Just got in from boot camp and whew! He said it was a "light" day but try telling that to my thighs and stomach muscles! The pain (NO PAIN NO GAIN!) yesterday was so bad that I had D check my entire body to look for bruises. I felt like my muscles had cracked! Well, it was BRILLIANT and IS brilliant! No matter if it is a "light" day or a "hard" day...the beauty of boot camp is, YOU are your own boss. You can choose to go through the motions or you can choose to push yourself as hard as possible.
I have a new method that has worked wonders for me to continue to break through my walls and push through the pain. I go and go and go, whether it is the ladder, push ups, tap downs, free weights, WHATEVER IT IS, I go until I feel like I'm going to throw up and I try to go FAST. Once I feel like throwing up I opt out, count to five and if I STILL feel like throwing up, I count to twenty outside and then go back in and start all over again with a new gusto. Usually after counting to 5 I am totally fine and can start again quickly. However, about twice during class I go out and count to 20 and then go back in. I'm hoping by the end of of this cycle I'll only be going out once during class. =)

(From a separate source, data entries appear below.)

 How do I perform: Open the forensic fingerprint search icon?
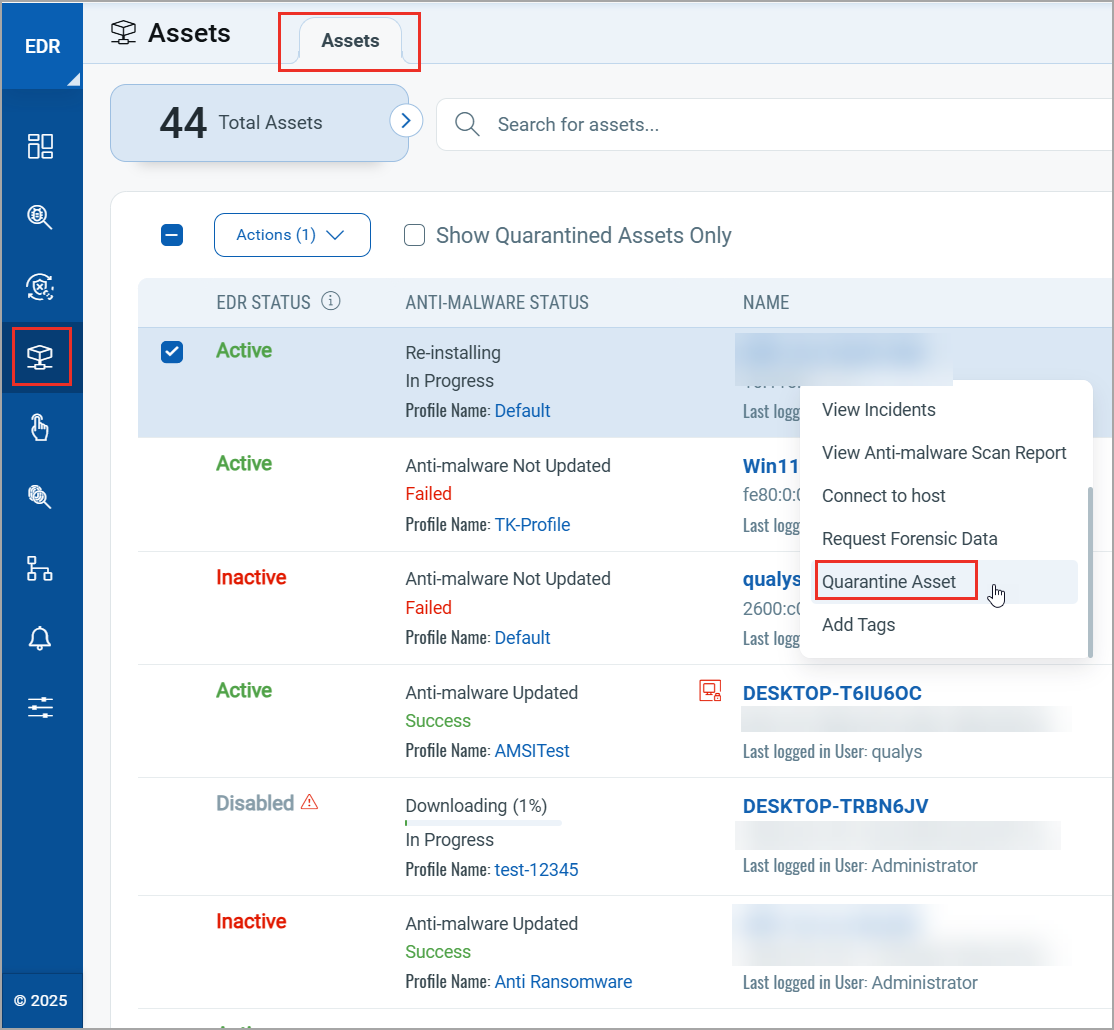point(41,497)
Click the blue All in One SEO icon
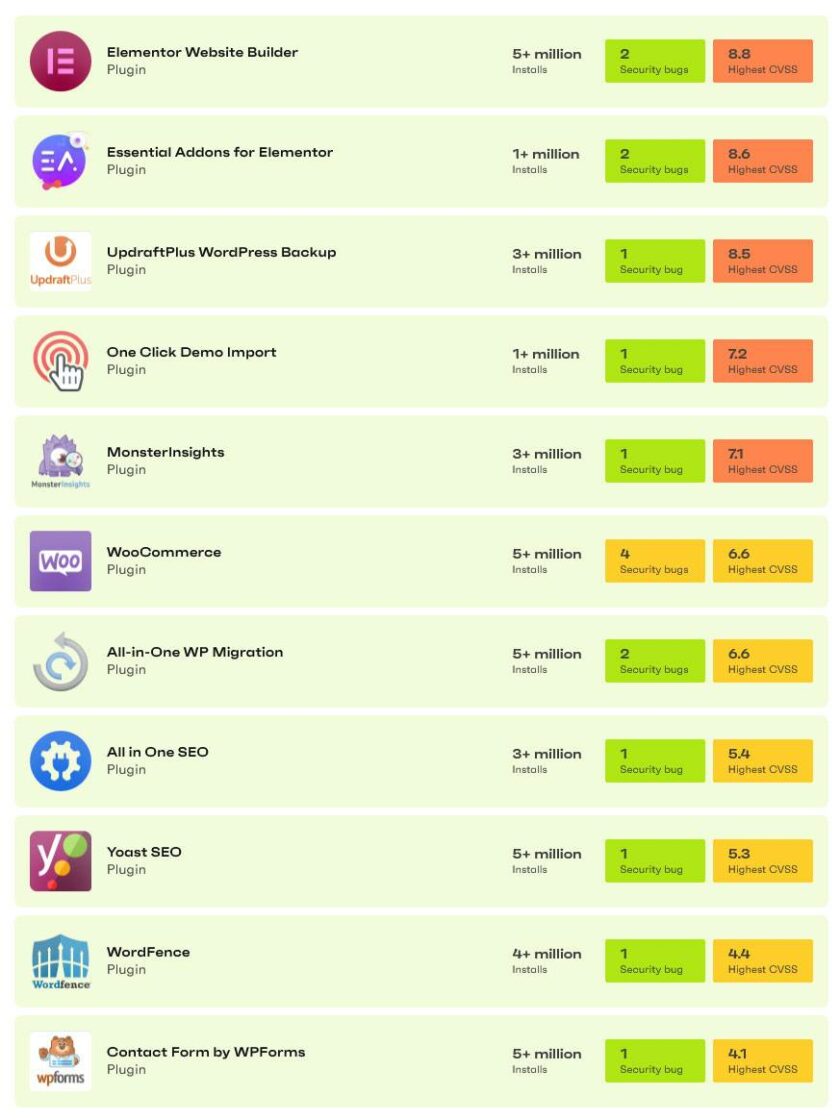This screenshot has height=1120, width=840. pyautogui.click(x=60, y=761)
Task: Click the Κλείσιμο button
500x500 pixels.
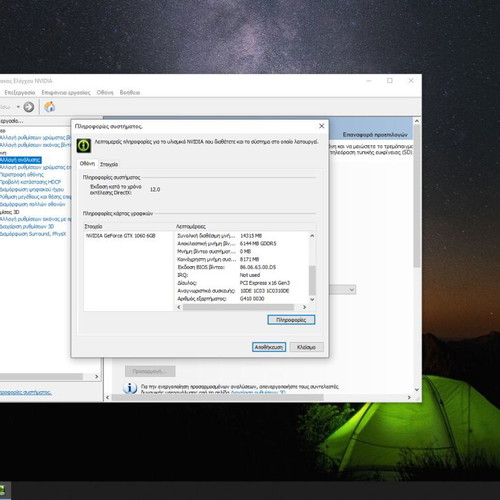Action: pyautogui.click(x=306, y=347)
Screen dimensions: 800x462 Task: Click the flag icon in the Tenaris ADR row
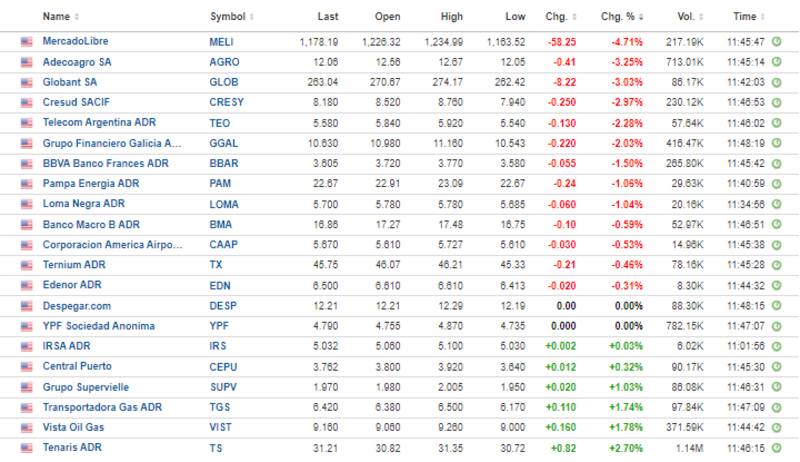(x=27, y=448)
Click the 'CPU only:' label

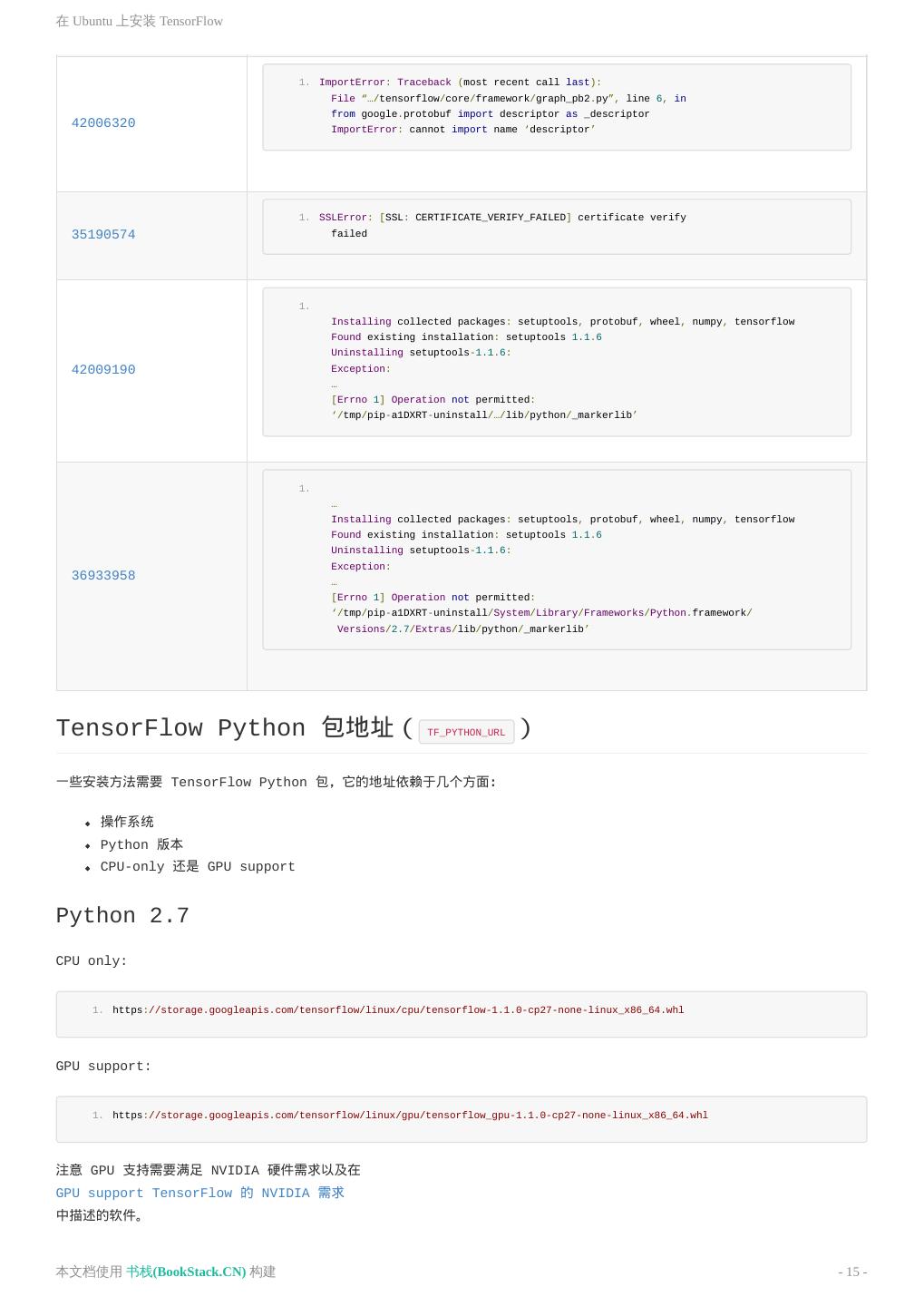[x=92, y=961]
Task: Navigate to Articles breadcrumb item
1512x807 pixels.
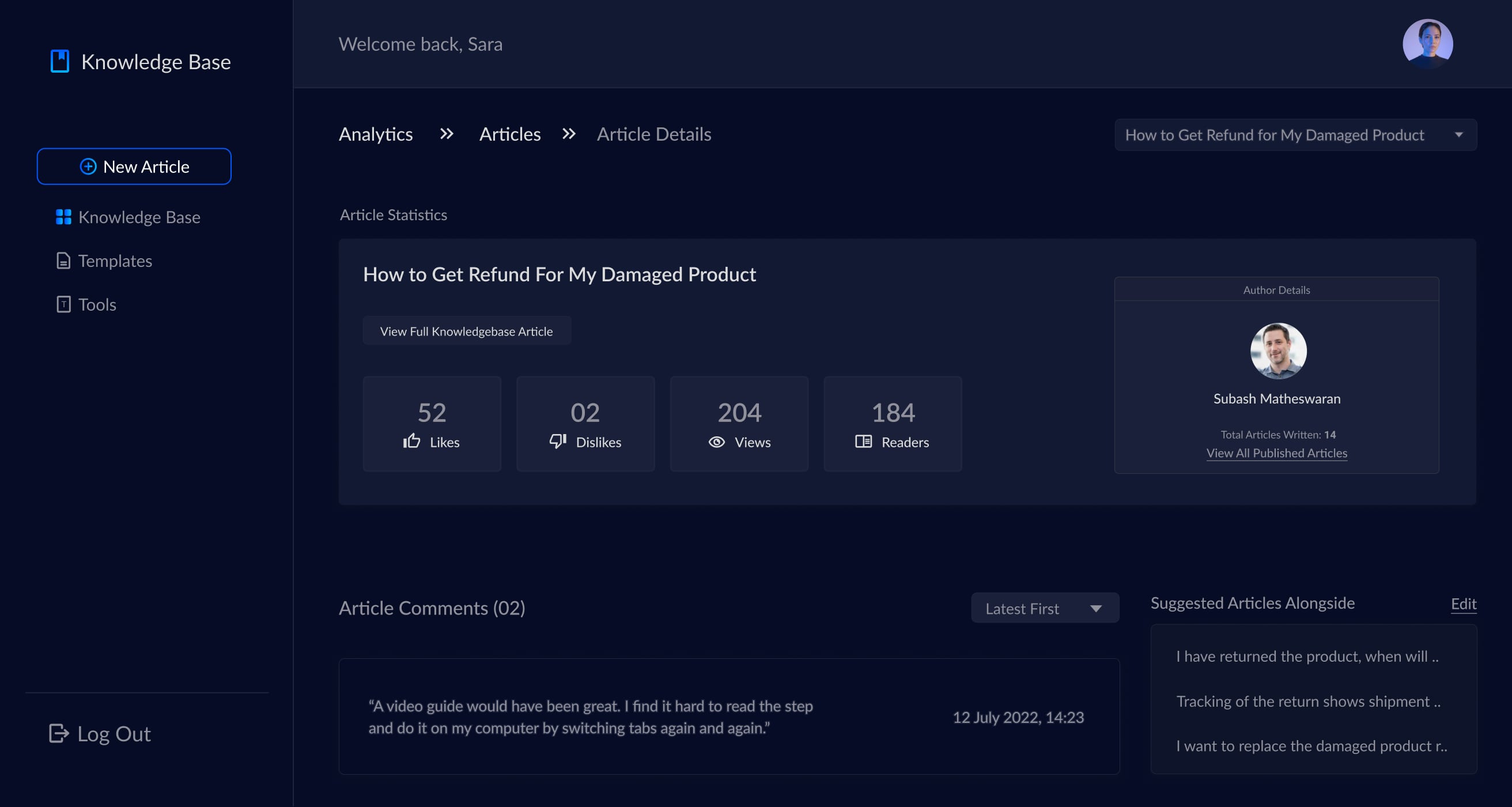Action: pyautogui.click(x=509, y=134)
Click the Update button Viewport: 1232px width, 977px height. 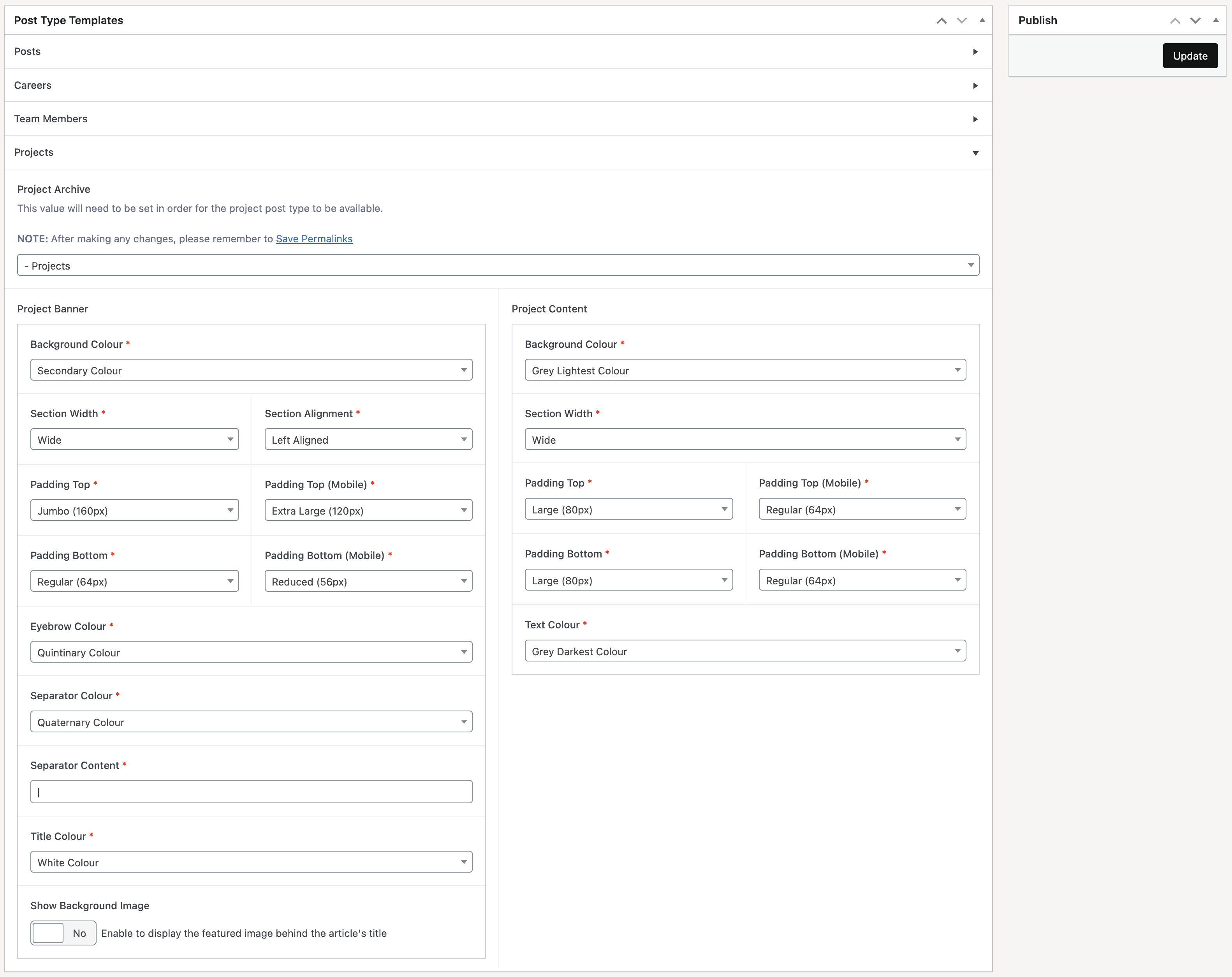point(1190,56)
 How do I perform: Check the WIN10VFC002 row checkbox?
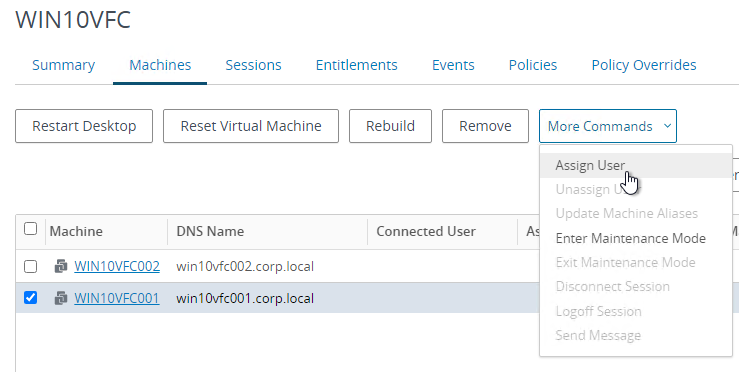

As weird as it sounds, I try to feel like passing out or throwing up during each exercise lol. I figure if I'm not panting, sweating and FEELING something in every fiber of my being, I'm not doing shit. And why the hell would I pay to get a work out if I'm not going to put in the work?!
So, last night while looking at my body for bruises (Ha!) I had my leg up and was turning it...all of a sudden I saw...wait for it....MUSCLE! It was INSANE!!! D then caught me flexing in the mirror all night. I couldn't help it...I was so amazed at how my body is transforming. If my stomach wants to be the last to go, that's fine. The stubborn thing can stay round and protruding but my sides are going down and my legs are slimming and dare I say it? THEY ARE TONING! Crazy talk! If my stomach doesn't get into gear quickly it's gonna be very sad when the rest of my body is getting shown off and it is stuck underneath empire waists and sweaters!
You know, in the winter time it is all about jeans and boots and sweaters so I really hadn't paid too much attention to my legs. Except to note the fact that I can officially fit into EVERY PAIR of boots I try on and have room to spare!
They say the stomach is the last thing to go when losing weight. That's fine with me. I think I can deal with it. I'm working out NOW so that when it finally decides to go, there is a six pack underneath there waiting to shine. I know, I know, it could take a full year for that to show through. I have to lose EVERY OUNCE of fat on my body in order to show a six pack. I'm down for the challenge.
Once I am officially at goal weight then it will only be a matter of toning and tightening up my skin along with losing any additional body fat. That will be a whole other challenge (along with weight maintenance). I'm totally looking forward to it.
I don't understand people who try to lose weight without working out. I'm sorry. I don't. Sooo you wanna be skinny fat? That's so gross. Yes, I'm judging. Whatever! Why do all that hard work of eating correctly etc OH and saying "I am trying to change my lifestyle to be healthy". Well, I'm sorry to inform you but part of your health involves working out. If you can't run a mile, I'm gon' need you to try.
See? This is why I have gone on this mission. I cannot have these thoughts and not live by my own rules I set forth. I don't want to live my life being a hypocrite.
Anyway, I'm off!
Next week will be new pictures so I'm hoping to slim down significantly this week. Maybe 3 pounds? Maybe 4? What you guys don't know is my exact weight. I've never said it before...not sure I will ever but maybe. If I lose 4 pounds I will have crossed a thresh hold in my weight. 1. It will be my first goal weights halfway point 2. I will have lost more than 40lbs. 3. I will be out of the 1?0's. =) and moving into a new set of 10's!
Your comments, inspirational words and congrats mean more to me than anything in this world during the Holiday season. My life is in a REALLY great place and it is because of all of YOU. My friends, old and new and those that I have allowed to be a part of my life, Thank you for allowing ME to be part of yours.